FIGS. 4 (M), 4 (N), 4 (O), 4
(P) is a process drawing of a method for manufacturing a multilayer printed wiring board according to one example of the present invention.

FIGS. 5 (Q), 5 (R), and 5 (S) are process diagrams of a method for manufacturing a multilayer printed wiring board according to one embodiment of the present invention.

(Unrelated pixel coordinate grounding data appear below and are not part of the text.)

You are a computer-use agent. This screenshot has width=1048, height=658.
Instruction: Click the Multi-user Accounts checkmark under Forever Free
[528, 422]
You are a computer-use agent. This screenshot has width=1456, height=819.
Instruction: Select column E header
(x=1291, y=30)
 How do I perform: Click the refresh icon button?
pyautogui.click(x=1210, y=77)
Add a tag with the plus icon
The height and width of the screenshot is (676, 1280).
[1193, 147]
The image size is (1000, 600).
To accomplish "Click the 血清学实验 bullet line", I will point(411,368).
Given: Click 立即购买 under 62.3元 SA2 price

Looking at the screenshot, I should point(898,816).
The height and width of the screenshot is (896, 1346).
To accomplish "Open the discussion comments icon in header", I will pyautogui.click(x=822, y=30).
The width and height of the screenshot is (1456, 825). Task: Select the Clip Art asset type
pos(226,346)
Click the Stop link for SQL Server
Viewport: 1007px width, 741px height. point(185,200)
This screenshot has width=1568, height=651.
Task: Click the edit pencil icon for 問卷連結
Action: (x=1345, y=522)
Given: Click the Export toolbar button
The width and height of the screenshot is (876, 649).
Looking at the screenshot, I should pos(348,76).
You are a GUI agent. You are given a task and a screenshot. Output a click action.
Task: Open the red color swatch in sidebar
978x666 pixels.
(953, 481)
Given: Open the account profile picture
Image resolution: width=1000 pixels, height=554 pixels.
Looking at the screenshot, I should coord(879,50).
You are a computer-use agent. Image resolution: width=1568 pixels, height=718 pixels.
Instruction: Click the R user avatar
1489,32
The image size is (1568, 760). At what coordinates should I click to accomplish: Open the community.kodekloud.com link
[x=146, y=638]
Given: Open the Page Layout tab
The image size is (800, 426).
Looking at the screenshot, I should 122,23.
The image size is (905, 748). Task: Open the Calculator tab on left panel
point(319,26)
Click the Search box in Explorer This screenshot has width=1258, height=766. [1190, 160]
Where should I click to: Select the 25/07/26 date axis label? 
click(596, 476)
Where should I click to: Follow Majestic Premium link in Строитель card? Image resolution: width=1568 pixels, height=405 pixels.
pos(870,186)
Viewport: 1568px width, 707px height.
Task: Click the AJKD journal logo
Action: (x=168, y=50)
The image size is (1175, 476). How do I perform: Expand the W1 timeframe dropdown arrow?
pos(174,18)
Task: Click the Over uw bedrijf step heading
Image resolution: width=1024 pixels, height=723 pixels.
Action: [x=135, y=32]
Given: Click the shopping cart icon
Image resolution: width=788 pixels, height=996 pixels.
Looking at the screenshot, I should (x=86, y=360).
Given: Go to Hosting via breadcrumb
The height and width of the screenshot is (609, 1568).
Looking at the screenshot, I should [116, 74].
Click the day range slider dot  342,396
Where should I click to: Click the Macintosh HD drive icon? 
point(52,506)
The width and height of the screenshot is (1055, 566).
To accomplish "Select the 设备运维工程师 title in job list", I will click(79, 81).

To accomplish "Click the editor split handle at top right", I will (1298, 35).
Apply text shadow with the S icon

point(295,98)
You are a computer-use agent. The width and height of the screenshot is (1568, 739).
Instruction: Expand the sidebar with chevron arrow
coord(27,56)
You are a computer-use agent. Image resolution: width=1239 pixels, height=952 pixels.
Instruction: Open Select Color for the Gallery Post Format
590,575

FIG. 6 is a cross-sectional view of a multilayer printed wiring board according to a manufacturing method according to one embodiment of the present invention.

[Explanation of symbols]

 Reference Signs List 30 core substrate 34 conductive layer 36 through hole 42 roughened layer 50 interlayer resin insulating layer 54 resist 56 electrolytic copper plating film (metal layer) 60 via hole 62 roughened layer 70 solder resist layer 75 solder pad 150 interlayer resin insulating layer 158 conductor Circuit 160 Via hole 162 Rough layer

 ──────────────────────────────────────────────────続 き Continued on the front page F term (reference) 5E343 AA02 AA12 BB15 BB24 BB52 BB71 CC23 CC32 CC50 DD33 DD43 EE04 EE15 EE52 GG04 5E346 AA02 AA06 AA12 AA15 AA16 AA17 AA43 BB01 BB16 CC08 CC40 CC41 CC43 DD33 DD33 DD EE39 FF02 FF12 FF15 GG01 GG15 GG16 GG17 GG18 GG22 GG23 GG25 GG27 GG28 HH08 HH11

Claims (6)

[Claims] 1. A multilayer printed wiring board, comprising: providing a roughened layer on a surface of a conductive circuit formed on a substrate; spraying a fluid on the surface of the roughened layer for cleaning; and forming an interlayer insulating layer. Manufacturing method. 2. A multilayer, comprising: providing a roughened layer on a surface of a conductor which is to be a solder pad formed on a substrate; washing the surface by spraying a fluid on the roughened surface; and then forming a solder resist layer. A method for manufacturing a printed wiring board. 3. The method according to claim 1, wherein the fluid is at least one selected from water, an organic solvent, air, nitrogen gas, and carbon dioxide gas. 4. A fluid is applied to the roughened surface at 1 to 5 kgf / c.
method for manufacturing a multilayer printed wiring board according to claim 1 or 2 blowing a spray pressure of m ^2. 5. The method for manufacturing a multilayer printed wiring board according to claim 1, wherein the roughening layer is formed by depositing the conductor circuit by electroless plating or by etching the surface of the conductor circuit. 6. The roughening layer is formed by adding Cu—Ni—
The method for producing a multilayer printed wiring board according to claim 1, wherein the method is formed by depositing a roughened alloy layer made of P by electroless plating.